Salesforce.com CEO Marc Benioff Photo: David Needle |
Although rivals for enterprise customers, Salesforce (NYSE: CRM) relies on Oracle (NASDAQ: ORCL) for its software infrastructure and its development efforts and, as Benioff noted, Oracle CEO Larry Ellison was Salesforce’s first investor and board member. This was the first Oracle OpenWorld in which Salesforce was allowed to have an exhibit booth and the company took a sizable chunk of space on the show floor.
The “best of both worlds” theme of Benioff’s remarks were designed to highlight how Salesforce’s cloud-based offerings can help companies large and small, regardless of what software they are already using. “We understand there are a lot of companies using Oracle and Salesforce, now it’s about how to bring them together,” said Benioff.
He noted Salesforce has over 63,200 customers, including many large companies like Dell, Stratus, Canon and others that also are Oracle customers. EMC’s CIO Sanjay Mirchandani joined Benioff on stage to talk about why the big IT supplier added Salesforce to its infrastructure.

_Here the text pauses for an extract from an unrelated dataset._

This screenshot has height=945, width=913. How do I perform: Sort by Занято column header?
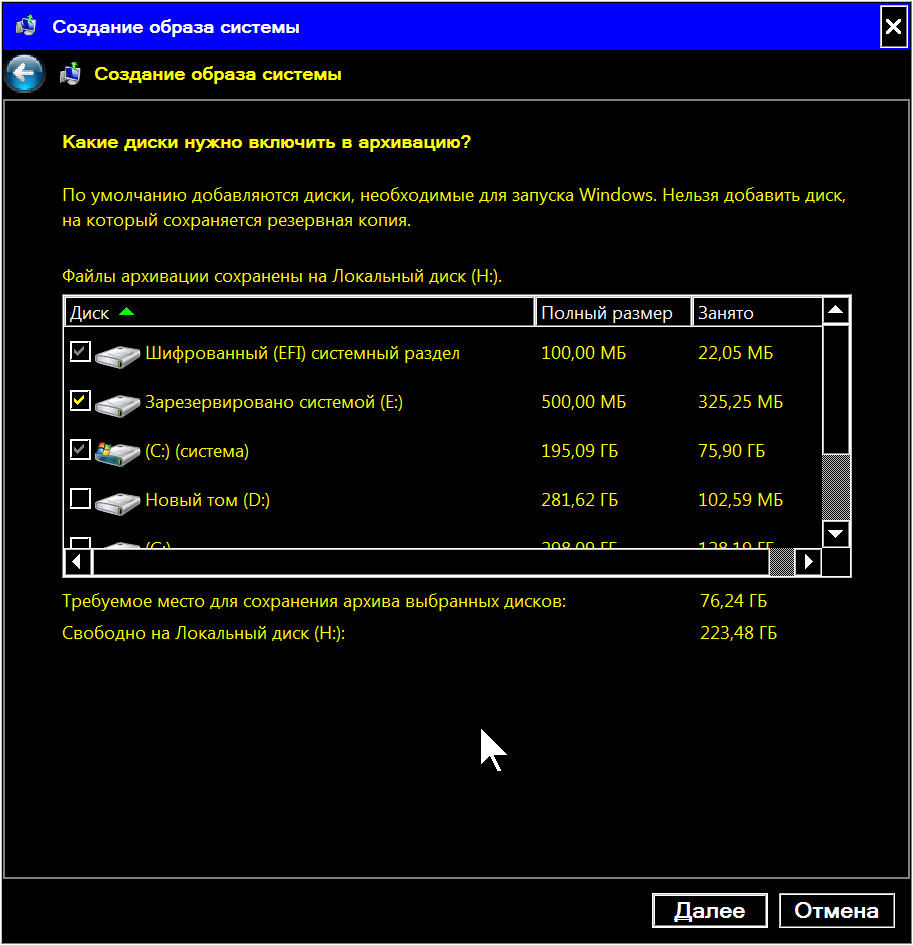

“We look at nimbleness,” said Mirchandani. “We’ve made a number of acquisitions and we wanted a system that could cater to all of that. We took our Oracle systems and the best of yours [Salesforce] and put the two together.”
Having sparked the Software-as-a-Service (SaaS) movement that evolved into cloud services, Benioff said the next big shift is Platform as a Service (PaaS). “The fundamental building blocks of systems are available as a service. You can now be pulling these things directly out of the Internet as you need them,” he said.
Michael Dell joined Benioff on stage as part of a flurry of appearances in the Bay Area. He spoke at OpenWorld earlier in the day and is also slated to speak at a Churchill Club event later tonight. Dell said cloud computing is one of the big IT trends, along with virtualization, that promises to transform organizations of all sizes.
In one example, he said SaaS is a great way for doctor’s to move to electronic medical records. Dell said providing infrastructure services in the cloud is “one of the reasons we bought Perot Systems, they’re great at that.”
Fast-growing Service Cloud 2
Salesforce’s fastest growing product line is its recently released Service Cloud 2 designed to greatly enhance support center operations by leveraging the Web sites and social media services consumers are rapidly embracing.
“Today, we type what we’re looking for into Google, we don’t go to the contact center for help. Or we try and find another user online on Facebook, or Twitter or community sites to help us,” said Benioff. “The problem is that’s totally disintermediated; the vendor doesn’t know about that interaction.”
Customers like Dell are using Service Cloud 2 to customize its help center by pulling in relevant content from social media networks and other sources as part of its support offering. Help center personnel use it, but consumers can also get the tap the same knowledge base that includes things like a post on Facebook showing how to add memory to a Dell notebook, at the Dell site.
Benioff also noted that with Service Cloud 2 information in the knowledge base can be exposed to search engines like Google and Yahoo.
Wrapping up the demos, Benioff had an associate translate the entire presentation, with a few clicks of the mouse, into Japanese to show off the flexibility of the cloud offering.